### MATERIAL PROVIDED
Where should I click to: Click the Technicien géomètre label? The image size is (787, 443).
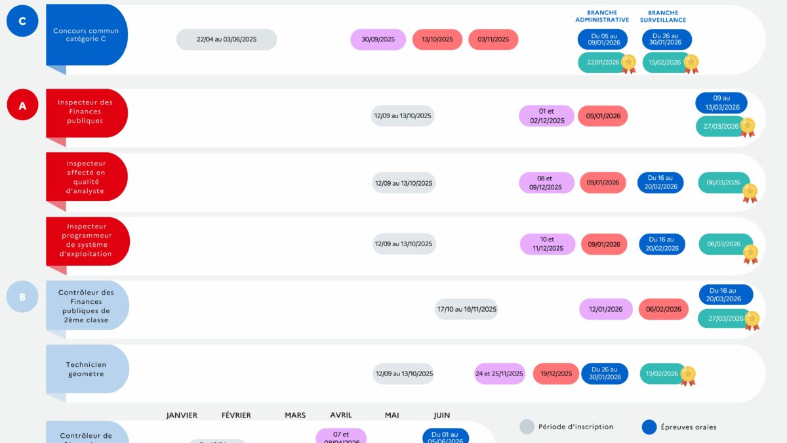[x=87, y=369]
* * *
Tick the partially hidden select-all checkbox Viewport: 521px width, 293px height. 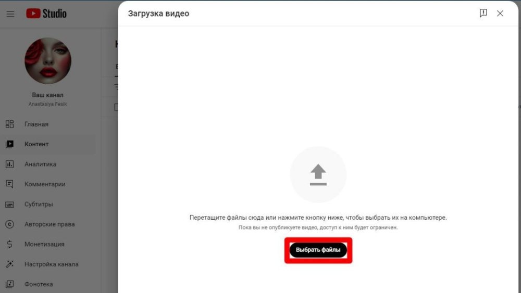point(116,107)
==
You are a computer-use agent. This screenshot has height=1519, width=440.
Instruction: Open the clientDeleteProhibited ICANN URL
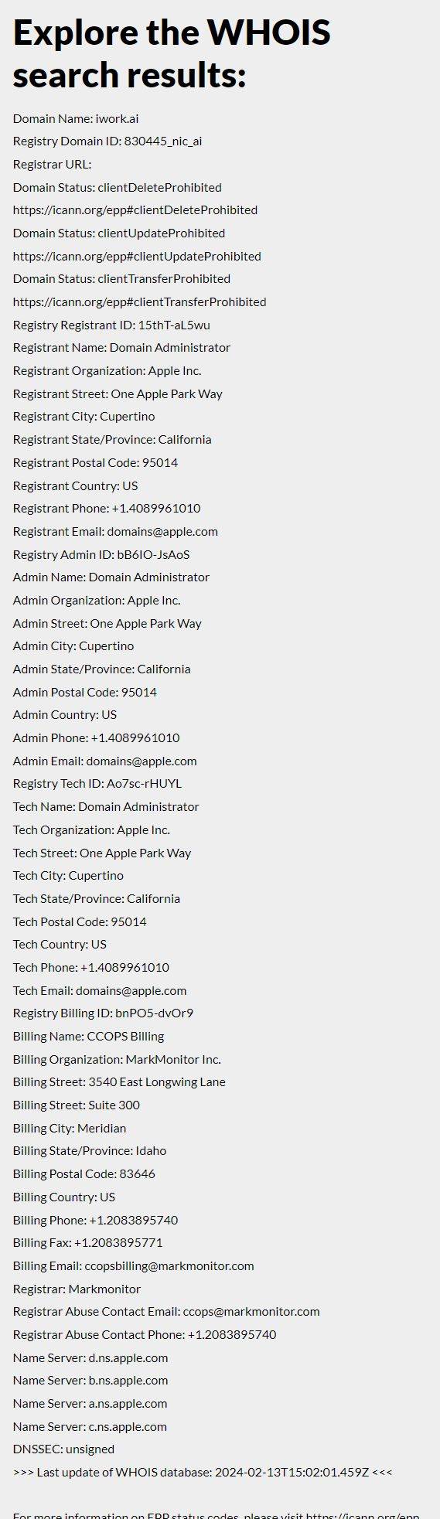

### PROMPT
All that is wanted is an exact copy of the lines above from the one with "You are a computer-use" through the one with "Instruction: Open the", with both ends included.

### EXERCISE RESPONSE
You are a computer-use agent. This screenshot has height=1519, width=440.
Instruction: Open the clientDeleteProhibited ICANN URL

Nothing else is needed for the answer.